=== Information ===
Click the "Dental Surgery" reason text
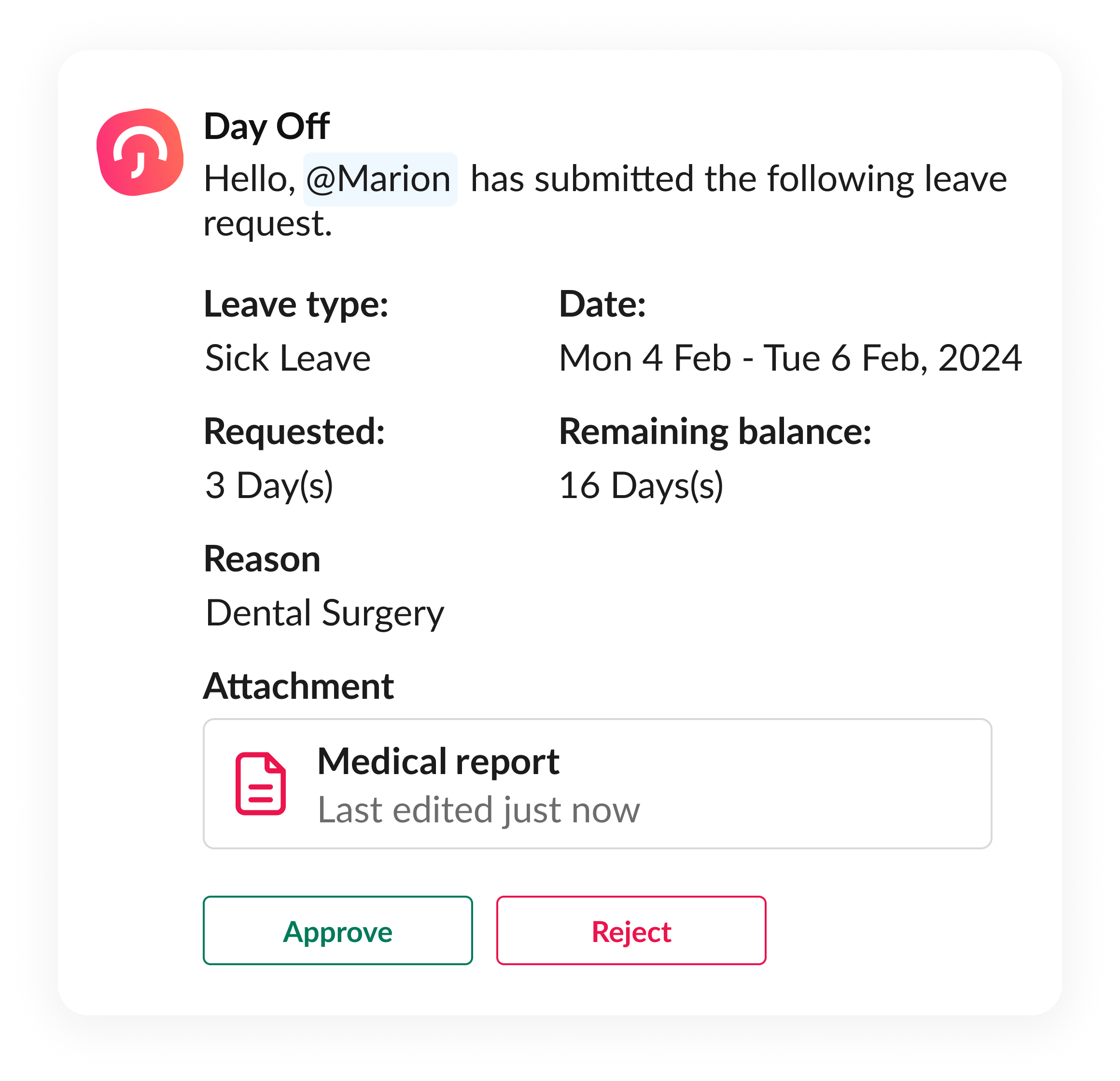1120x1081 pixels. (324, 613)
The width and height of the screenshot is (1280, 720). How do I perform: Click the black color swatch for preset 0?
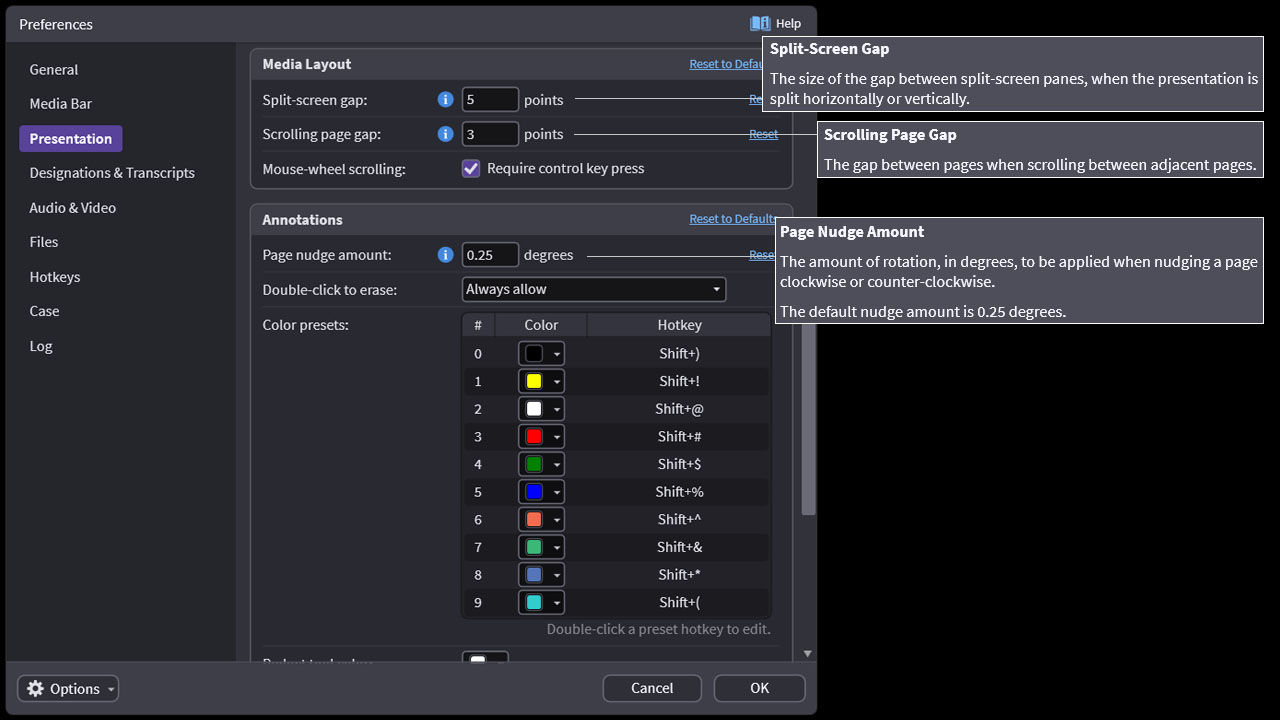[534, 354]
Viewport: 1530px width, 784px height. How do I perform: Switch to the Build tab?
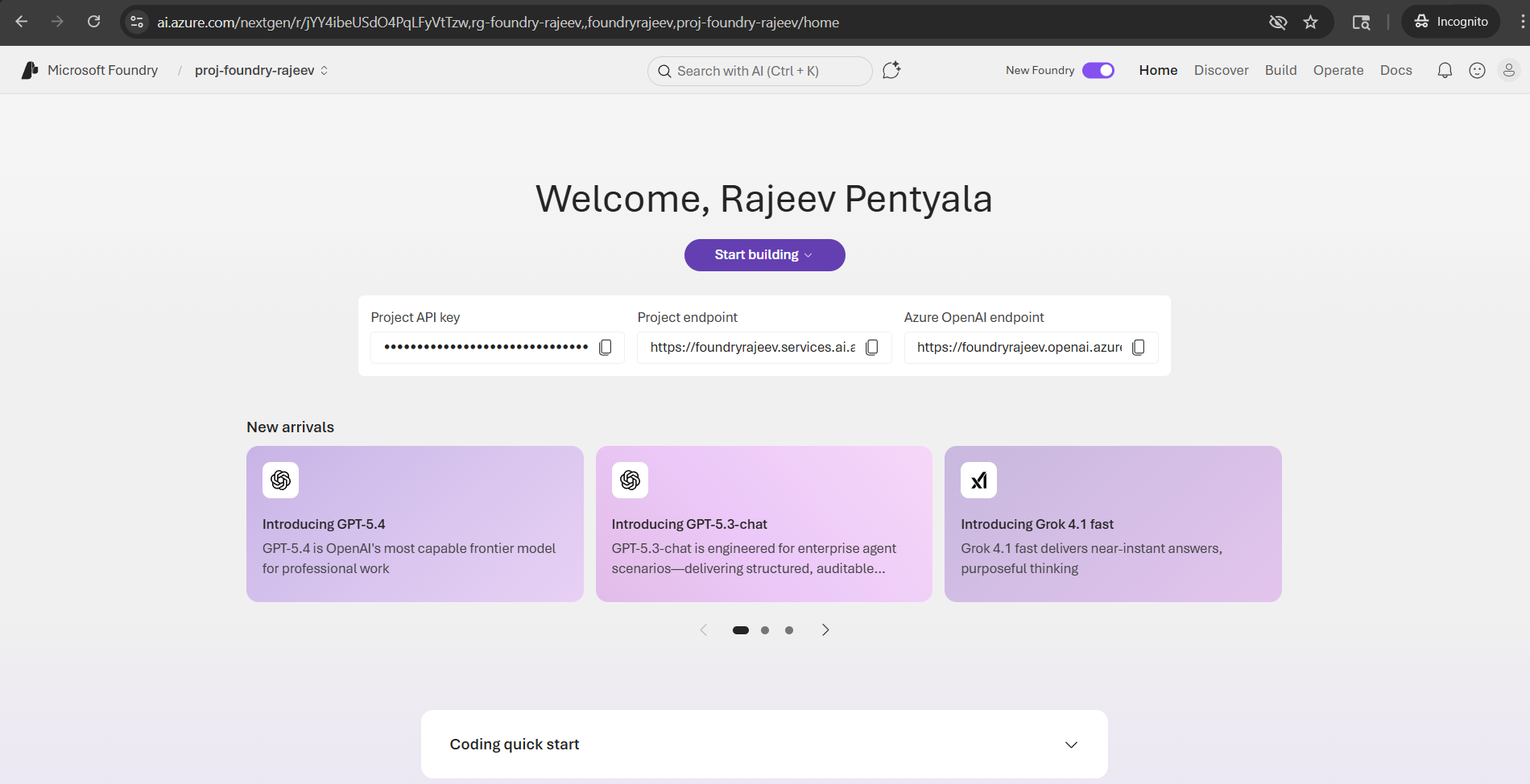point(1280,71)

=== Task to complete ===
Reproduce every line of the material above, but drop the pictures.

=== Written solution ===
Click the "Dental Surgery" reason text
1120x1081 pixels. (324, 613)
The width and height of the screenshot is (1280, 720). How do I perform: Click the black color swatch for preset 0?
[534, 354]
Viewport: 1530px width, 784px height. How do I perform: Switch to the Build tab?
point(1280,71)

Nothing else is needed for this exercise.